On December 16, 2014, approximately 1,346 barrels (214 cubic metres) of crude oil leaked from a valve at the Station 4 pump house within our Regina Terminal facility. We immediately notified regulators. We were able to contain all of the product on site, and recover all of the free product. We disposed of the impacted soil and water at an approved waste management facility, and are investigating the cause of the leak. We submitted an initial clean-up plan to the NEB, and are developing a remedial action plan to address any residual impacts.
Learning from Past Incidents
LP is committed to learning from past incidents so that it continually improves its operational performance and prevents similar incidents from occurring in the future.
To that end, it investigates its spills and leaks – as well as its near misses – to determine their root causes and contributing factors, and incorporates its findings, along with the findings of regulators and other agencies, into action plans. LP then stewards these action plans through to completion with clearly defined timelines and roles and responsibilities.
LP also educates workers about past incidents through safety bulletins, articles on intranet articles, and regular discussions at safety and operations meetings. To help enhance its overall safety and reliability, LP shares the lessons it learns within Enbridge, across industry and with regulators and first responders.

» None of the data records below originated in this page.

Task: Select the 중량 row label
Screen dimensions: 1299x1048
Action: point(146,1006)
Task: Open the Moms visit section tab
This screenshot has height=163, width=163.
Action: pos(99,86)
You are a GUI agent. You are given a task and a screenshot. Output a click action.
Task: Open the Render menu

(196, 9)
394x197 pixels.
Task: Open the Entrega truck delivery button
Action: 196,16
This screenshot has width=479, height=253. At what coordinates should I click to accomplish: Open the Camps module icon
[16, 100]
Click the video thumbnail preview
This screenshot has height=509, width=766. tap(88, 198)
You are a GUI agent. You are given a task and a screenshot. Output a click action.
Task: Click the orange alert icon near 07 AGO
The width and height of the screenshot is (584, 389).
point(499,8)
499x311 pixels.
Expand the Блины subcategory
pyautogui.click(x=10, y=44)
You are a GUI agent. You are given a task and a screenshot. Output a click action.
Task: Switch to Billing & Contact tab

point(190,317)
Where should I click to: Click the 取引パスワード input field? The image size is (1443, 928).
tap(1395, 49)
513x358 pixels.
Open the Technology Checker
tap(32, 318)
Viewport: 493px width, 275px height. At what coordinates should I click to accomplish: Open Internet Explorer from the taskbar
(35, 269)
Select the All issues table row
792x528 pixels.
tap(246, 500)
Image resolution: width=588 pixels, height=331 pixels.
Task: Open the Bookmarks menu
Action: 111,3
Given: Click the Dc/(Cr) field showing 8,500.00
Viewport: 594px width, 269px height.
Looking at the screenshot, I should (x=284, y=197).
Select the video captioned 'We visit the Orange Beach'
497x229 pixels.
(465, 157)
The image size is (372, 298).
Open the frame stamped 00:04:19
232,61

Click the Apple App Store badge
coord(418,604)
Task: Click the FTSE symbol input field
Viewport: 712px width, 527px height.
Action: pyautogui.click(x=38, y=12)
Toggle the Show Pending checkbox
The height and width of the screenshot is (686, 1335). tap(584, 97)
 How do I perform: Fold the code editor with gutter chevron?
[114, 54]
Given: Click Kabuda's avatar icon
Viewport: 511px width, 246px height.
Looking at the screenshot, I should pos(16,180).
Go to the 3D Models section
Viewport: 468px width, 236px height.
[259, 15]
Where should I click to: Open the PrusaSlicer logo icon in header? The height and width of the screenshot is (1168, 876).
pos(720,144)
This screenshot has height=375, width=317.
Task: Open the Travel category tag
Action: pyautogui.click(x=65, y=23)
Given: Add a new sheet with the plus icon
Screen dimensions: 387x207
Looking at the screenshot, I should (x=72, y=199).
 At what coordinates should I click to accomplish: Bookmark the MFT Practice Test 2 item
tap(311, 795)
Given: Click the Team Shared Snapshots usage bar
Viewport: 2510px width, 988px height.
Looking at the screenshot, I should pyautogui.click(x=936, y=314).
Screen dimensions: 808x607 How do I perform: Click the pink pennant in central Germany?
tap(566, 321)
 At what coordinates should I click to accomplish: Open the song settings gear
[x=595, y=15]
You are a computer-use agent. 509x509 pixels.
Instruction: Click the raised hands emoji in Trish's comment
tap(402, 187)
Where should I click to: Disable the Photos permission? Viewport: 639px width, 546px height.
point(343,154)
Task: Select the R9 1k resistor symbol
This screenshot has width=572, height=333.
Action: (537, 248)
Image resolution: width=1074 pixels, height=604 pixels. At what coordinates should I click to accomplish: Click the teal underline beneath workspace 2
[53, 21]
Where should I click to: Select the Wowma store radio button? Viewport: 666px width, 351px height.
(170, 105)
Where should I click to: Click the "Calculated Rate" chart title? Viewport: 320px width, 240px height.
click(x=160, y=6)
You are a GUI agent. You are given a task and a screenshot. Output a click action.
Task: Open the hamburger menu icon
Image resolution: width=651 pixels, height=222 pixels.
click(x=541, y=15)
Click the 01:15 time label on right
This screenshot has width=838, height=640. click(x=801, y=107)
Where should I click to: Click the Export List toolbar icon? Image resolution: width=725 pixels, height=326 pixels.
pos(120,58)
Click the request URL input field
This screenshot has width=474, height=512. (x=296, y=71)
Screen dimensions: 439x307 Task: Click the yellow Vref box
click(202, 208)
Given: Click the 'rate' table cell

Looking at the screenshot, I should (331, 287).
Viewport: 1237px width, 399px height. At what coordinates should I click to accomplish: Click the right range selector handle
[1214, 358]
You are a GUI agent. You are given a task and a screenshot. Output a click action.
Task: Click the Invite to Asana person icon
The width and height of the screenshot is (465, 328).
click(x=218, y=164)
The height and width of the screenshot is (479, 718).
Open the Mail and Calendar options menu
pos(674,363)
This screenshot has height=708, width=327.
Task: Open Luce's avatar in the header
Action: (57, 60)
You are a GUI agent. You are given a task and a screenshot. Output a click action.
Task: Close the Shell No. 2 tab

System Integrity and Leak Detection Resources
As per the pie charts below, since our major 2010 spill in Marshall, Michigan, LP has significantly increased its spending on system integrity.
Liquids Pipelines (Canada and U.S.) Sytem Integrity Activity
In addition, the number of employees and contractors in our LP integrity department has nearly doubled over the last four years, from 78 positions in 2010 to 146 positions at the end of 2014. Similarly, LP has increased the size of its team dedicated to leak detection and pipeline control, from more than 130 positions at the beginning of 2011 to more than 240 at the end of 2014. Some of this growth is due to LP's overall growth, but part of it is due to its increased focus on system integrity, leak detection and pipeline control.
In 2014, Enbridge as a company spent more than $1.2 billion on system integrity and leak detection programs across our operations in Canada and the U.S. The following chart shows how that amount is broken down by business segment:
Dollars Spent on System Integrity and Leak Detection (2012-2014)
Improvements to Management Systems
Management systems ensure we have industry-leading standards, controls and procedures to maintain safe, reliable operations. They also enable employees to execute work consistently across our organization.
At the broadest level, the Enbridge Safety Management System Framework describes how we manage safety and operational reliability across the company. For LP, the Enbridge Integrated Management System (IMS) provides a holistic approach to ensuring that our organization acts in accordance with our internal policies and external regulations through alignment of strategy, processes, technology and people, thereby improving efficiency and effectiveness.
In recent years, our business segments have made a number of changes to management systems to support system integrity:
- In 2014, LP expanded its pipeline integrity management system and consolidated activities critical to pipeline integrity, including life cycle pipeline management; process safety; preventive, monitoring and mitigation plans; and risk assessment processes.
- GD updated its distribution management system by adding enhanced controls that provide more detailed information to employees on how to recognize, communicate and mitigate potential safety hazards in the gas distribution system.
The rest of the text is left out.